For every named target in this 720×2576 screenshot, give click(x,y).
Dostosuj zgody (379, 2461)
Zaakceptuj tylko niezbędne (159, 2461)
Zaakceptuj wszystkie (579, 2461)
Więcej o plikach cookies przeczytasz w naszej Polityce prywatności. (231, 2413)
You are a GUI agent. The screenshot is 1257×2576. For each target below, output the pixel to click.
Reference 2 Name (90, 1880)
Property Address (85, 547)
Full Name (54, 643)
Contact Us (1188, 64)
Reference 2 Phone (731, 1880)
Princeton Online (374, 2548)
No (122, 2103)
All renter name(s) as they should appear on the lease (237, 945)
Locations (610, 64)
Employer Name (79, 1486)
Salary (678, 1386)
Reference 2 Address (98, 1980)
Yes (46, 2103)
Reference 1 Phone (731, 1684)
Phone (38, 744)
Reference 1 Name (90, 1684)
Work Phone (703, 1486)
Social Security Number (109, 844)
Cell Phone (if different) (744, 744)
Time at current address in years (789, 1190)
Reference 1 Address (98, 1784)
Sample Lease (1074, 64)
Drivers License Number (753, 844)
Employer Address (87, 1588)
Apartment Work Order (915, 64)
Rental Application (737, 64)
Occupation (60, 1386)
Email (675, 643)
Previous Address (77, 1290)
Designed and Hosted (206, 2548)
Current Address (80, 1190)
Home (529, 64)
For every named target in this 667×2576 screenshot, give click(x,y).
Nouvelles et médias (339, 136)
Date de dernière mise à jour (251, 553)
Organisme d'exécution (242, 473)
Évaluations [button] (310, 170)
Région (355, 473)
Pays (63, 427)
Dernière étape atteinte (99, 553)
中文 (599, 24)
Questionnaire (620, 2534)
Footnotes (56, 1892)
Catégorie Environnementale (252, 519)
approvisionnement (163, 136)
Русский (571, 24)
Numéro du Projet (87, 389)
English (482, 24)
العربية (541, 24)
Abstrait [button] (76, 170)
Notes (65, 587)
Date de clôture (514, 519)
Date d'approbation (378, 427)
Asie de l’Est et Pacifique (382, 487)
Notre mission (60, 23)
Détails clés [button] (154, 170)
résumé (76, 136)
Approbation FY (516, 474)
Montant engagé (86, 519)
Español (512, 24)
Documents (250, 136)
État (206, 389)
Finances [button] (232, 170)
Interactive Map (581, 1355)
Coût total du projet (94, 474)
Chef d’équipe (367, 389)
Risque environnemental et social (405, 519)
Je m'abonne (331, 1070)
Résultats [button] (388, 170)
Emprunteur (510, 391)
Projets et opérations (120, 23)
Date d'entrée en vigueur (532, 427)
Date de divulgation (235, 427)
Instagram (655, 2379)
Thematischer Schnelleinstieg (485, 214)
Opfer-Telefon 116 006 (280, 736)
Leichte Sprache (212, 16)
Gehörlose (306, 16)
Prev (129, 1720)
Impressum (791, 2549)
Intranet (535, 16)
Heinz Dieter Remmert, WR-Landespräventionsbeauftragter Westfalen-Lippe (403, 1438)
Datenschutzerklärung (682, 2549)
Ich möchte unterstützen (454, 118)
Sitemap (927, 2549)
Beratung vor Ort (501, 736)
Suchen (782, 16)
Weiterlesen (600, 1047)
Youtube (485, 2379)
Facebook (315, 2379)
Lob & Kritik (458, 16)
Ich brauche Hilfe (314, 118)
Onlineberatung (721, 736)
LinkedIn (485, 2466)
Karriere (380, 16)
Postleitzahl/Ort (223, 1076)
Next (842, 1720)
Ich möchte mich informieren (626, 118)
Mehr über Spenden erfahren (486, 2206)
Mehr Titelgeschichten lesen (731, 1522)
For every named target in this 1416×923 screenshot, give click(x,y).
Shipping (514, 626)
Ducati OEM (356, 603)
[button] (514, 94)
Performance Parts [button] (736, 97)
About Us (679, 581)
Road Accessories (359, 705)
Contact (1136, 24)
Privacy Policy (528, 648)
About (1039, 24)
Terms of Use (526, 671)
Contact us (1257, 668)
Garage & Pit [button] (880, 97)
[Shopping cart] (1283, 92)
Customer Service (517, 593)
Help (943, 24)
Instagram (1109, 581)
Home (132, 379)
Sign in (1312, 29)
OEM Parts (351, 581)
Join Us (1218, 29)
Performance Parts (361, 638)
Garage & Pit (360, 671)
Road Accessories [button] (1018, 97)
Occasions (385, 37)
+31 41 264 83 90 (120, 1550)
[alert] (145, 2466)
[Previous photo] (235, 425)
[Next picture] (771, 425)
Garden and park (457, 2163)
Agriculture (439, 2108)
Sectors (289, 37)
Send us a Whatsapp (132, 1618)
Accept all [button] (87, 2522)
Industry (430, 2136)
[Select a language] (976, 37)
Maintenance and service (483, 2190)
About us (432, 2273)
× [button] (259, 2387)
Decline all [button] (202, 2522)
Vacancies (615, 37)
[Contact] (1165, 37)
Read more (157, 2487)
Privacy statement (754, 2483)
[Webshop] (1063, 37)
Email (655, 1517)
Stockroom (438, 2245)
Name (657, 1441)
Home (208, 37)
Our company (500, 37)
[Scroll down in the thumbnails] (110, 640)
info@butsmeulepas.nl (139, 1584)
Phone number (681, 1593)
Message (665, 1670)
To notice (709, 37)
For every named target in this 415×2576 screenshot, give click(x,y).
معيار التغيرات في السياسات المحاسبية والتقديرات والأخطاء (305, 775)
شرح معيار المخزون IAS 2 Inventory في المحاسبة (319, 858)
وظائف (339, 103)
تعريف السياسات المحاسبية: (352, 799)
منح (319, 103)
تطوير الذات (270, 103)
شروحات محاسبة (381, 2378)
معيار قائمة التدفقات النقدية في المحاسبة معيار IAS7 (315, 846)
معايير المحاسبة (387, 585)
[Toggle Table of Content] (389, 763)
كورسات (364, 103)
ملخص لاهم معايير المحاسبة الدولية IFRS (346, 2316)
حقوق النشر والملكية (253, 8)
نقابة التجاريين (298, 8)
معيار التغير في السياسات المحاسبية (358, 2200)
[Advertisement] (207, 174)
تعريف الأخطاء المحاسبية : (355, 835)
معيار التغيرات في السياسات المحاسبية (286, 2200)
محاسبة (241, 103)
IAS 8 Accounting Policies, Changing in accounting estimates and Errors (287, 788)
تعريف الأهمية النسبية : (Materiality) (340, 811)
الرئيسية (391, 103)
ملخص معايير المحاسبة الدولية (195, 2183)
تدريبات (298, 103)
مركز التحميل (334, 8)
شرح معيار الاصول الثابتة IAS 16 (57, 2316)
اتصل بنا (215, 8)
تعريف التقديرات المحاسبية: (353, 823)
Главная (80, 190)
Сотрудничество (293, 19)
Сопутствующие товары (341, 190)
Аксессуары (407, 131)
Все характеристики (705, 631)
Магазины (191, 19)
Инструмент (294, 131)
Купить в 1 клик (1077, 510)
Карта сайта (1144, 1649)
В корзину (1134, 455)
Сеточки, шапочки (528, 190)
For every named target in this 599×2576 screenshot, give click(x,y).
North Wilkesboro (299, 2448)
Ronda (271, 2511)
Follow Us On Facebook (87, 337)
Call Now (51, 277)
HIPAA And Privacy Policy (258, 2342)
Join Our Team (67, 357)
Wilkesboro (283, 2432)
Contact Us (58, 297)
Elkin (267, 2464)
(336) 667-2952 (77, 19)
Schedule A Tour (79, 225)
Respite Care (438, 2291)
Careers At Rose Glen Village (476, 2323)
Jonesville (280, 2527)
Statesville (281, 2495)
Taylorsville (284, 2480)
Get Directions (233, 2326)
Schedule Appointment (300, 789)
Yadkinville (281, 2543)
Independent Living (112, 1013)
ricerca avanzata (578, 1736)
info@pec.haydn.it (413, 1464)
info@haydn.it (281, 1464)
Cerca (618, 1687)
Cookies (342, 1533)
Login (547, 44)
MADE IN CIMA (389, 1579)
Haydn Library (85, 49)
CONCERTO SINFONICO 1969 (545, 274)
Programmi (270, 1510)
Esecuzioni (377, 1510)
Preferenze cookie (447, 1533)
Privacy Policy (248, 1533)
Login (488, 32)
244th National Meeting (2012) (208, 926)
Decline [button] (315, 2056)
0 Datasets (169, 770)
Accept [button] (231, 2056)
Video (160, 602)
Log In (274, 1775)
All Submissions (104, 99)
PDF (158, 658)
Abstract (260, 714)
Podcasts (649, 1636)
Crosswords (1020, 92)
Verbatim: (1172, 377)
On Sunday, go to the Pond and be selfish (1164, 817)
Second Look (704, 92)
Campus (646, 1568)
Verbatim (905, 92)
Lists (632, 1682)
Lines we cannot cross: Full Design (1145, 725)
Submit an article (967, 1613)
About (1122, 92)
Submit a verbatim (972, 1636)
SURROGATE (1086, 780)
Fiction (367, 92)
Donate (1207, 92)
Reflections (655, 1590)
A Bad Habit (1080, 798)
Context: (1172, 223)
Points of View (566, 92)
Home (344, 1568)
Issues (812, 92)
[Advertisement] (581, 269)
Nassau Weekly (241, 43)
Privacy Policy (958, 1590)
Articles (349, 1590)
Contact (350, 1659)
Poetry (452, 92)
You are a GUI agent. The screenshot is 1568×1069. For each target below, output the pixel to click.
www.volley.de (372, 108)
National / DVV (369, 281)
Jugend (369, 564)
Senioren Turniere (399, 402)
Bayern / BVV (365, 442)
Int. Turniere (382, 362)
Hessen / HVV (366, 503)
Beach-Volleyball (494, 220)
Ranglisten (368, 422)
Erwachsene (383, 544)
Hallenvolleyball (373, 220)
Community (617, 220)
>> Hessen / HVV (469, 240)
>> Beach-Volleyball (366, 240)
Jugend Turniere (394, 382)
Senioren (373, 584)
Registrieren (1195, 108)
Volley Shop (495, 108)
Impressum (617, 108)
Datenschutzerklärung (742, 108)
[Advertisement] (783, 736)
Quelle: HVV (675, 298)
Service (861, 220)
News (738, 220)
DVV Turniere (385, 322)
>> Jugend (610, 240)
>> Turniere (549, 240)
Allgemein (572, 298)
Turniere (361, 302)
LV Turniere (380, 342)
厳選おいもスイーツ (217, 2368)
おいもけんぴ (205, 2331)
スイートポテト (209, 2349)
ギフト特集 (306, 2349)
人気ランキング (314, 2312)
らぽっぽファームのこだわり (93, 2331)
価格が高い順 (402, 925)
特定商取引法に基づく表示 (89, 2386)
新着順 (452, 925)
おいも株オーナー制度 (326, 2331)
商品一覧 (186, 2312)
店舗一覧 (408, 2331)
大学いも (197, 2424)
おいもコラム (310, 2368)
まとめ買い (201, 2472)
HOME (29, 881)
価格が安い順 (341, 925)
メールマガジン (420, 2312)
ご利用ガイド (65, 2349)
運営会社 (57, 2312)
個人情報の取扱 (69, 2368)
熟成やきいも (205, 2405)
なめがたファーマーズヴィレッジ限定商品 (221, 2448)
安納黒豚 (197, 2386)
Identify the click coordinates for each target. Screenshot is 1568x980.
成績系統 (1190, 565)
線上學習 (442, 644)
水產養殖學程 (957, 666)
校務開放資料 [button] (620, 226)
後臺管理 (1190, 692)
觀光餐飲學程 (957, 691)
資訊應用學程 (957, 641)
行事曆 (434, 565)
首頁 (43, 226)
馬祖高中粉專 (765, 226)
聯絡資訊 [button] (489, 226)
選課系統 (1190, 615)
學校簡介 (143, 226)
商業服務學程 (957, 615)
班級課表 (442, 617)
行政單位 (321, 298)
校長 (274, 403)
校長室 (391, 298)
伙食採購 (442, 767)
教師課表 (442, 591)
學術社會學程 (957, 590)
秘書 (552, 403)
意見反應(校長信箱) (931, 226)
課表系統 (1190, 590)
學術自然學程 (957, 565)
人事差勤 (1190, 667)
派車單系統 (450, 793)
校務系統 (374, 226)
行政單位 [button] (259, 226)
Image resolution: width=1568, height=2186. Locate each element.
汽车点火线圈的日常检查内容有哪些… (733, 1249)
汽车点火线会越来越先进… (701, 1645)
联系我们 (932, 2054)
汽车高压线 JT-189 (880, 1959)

● **Problem statement**:
Copy out the records between the lines holding "الرئيسية (391, 103)" and "HIPAA And Privacy Policy (258, 2342)", inclusive, keeping each line unchanged.

● **Result of this task**:
الرئيسية (391, 103)
ملخص معايير المحاسبة الدولية (195, 2183)
تدريبات (298, 103)
مركز التحميل (334, 8)
شرح معيار الاصول الثابتة IAS 16 (57, 2316)
اتصل بنا (215, 8)
تعريف التقديرات المحاسبية: (353, 823)
Главная (80, 190)
Сотрудничество (293, 19)
Сопутствующие товары (341, 190)
Аксессуары (407, 131)
Все характеристики (705, 631)
Магазины (191, 19)
Инструмент (294, 131)
Купить в 1 клик (1077, 510)
Карта сайта (1144, 1649)
В корзину (1134, 455)
Сеточки, шапочки (528, 190)
For every named target in this 599×2576 screenshot, give click(x,y).
North Wilkesboro (299, 2448)
Ronda (271, 2511)
Follow Us On Facebook (87, 337)
Call Now (51, 277)
HIPAA And Privacy Policy (258, 2342)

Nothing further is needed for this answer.